§ TASK:
Please output the section of the listing below that opens with the line containing "Given: Open Save & Close dropdown arrow" and closes with the line containing "Given: Open the", exactly and with nothing else.
(DATA LISTING Opens)
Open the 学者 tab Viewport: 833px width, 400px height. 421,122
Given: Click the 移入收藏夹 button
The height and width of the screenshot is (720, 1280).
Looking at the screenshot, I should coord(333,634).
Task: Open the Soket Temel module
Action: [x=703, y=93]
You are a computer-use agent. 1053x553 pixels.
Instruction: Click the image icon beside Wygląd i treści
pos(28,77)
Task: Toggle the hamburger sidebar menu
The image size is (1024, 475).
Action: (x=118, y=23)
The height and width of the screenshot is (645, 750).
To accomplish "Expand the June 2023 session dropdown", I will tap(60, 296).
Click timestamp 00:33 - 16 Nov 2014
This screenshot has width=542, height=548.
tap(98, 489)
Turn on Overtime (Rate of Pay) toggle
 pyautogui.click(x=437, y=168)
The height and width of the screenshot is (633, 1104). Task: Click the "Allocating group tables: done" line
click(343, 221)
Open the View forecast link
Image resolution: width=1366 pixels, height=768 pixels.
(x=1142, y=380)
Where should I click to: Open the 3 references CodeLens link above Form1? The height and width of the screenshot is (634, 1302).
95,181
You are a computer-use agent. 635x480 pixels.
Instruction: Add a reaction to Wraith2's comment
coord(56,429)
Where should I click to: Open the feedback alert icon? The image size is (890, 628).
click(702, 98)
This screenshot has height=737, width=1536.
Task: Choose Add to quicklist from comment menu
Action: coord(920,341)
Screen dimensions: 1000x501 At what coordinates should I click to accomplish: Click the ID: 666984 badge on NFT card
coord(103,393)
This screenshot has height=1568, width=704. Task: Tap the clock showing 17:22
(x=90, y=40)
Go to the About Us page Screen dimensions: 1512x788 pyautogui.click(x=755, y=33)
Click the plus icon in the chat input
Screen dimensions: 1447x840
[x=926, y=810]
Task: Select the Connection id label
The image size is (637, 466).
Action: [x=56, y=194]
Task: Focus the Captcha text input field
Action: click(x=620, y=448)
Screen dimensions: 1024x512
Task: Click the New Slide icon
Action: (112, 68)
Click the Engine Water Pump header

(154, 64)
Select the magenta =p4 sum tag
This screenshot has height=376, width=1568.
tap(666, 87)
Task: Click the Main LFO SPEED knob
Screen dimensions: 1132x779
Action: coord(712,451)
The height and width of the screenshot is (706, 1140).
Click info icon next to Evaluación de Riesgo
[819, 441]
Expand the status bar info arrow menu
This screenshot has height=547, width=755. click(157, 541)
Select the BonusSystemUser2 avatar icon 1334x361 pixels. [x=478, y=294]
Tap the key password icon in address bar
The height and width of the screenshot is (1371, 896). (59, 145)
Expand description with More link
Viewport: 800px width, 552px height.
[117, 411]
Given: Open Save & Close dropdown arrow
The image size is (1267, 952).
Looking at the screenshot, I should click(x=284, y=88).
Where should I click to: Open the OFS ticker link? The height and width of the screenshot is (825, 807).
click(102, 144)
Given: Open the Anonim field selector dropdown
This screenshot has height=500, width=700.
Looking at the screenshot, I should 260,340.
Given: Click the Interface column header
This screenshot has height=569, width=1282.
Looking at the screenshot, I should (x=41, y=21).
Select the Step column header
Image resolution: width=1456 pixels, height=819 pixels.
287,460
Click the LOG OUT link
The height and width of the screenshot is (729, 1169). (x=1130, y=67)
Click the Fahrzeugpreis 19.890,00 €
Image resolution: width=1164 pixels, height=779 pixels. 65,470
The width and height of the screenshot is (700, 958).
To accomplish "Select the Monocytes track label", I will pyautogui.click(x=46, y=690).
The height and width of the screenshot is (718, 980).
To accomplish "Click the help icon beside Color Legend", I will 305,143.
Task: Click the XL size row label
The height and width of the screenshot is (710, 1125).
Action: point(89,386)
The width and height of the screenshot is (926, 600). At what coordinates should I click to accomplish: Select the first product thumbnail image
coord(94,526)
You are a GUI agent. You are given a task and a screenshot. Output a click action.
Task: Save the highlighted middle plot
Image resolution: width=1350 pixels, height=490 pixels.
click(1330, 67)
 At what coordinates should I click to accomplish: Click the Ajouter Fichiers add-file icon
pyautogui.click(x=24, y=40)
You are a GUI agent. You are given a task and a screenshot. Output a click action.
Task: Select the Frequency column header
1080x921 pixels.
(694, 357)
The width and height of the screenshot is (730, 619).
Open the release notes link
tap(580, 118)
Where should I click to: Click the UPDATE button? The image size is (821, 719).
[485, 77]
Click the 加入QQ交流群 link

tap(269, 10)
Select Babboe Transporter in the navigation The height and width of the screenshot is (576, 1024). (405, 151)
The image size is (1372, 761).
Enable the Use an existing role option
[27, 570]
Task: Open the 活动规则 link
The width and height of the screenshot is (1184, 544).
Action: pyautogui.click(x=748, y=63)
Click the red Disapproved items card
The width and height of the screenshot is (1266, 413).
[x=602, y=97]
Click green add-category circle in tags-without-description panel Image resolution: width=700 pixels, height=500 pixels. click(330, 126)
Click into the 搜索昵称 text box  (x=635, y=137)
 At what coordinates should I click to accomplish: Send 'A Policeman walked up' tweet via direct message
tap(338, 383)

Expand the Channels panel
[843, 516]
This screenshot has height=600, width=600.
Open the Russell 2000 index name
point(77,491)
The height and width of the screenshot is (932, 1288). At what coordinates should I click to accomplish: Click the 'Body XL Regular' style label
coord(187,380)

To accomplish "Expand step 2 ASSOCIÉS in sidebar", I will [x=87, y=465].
(DATA LISTING Closes)
§ EXERCISE RESULT:
Given: Open Save & Close dropdown arrow
The image size is (1267, 952).
Looking at the screenshot, I should click(x=284, y=88).
Where should I click to: Open the OFS ticker link? The height and width of the screenshot is (825, 807).
click(102, 144)
Given: Open the Anonim field selector dropdown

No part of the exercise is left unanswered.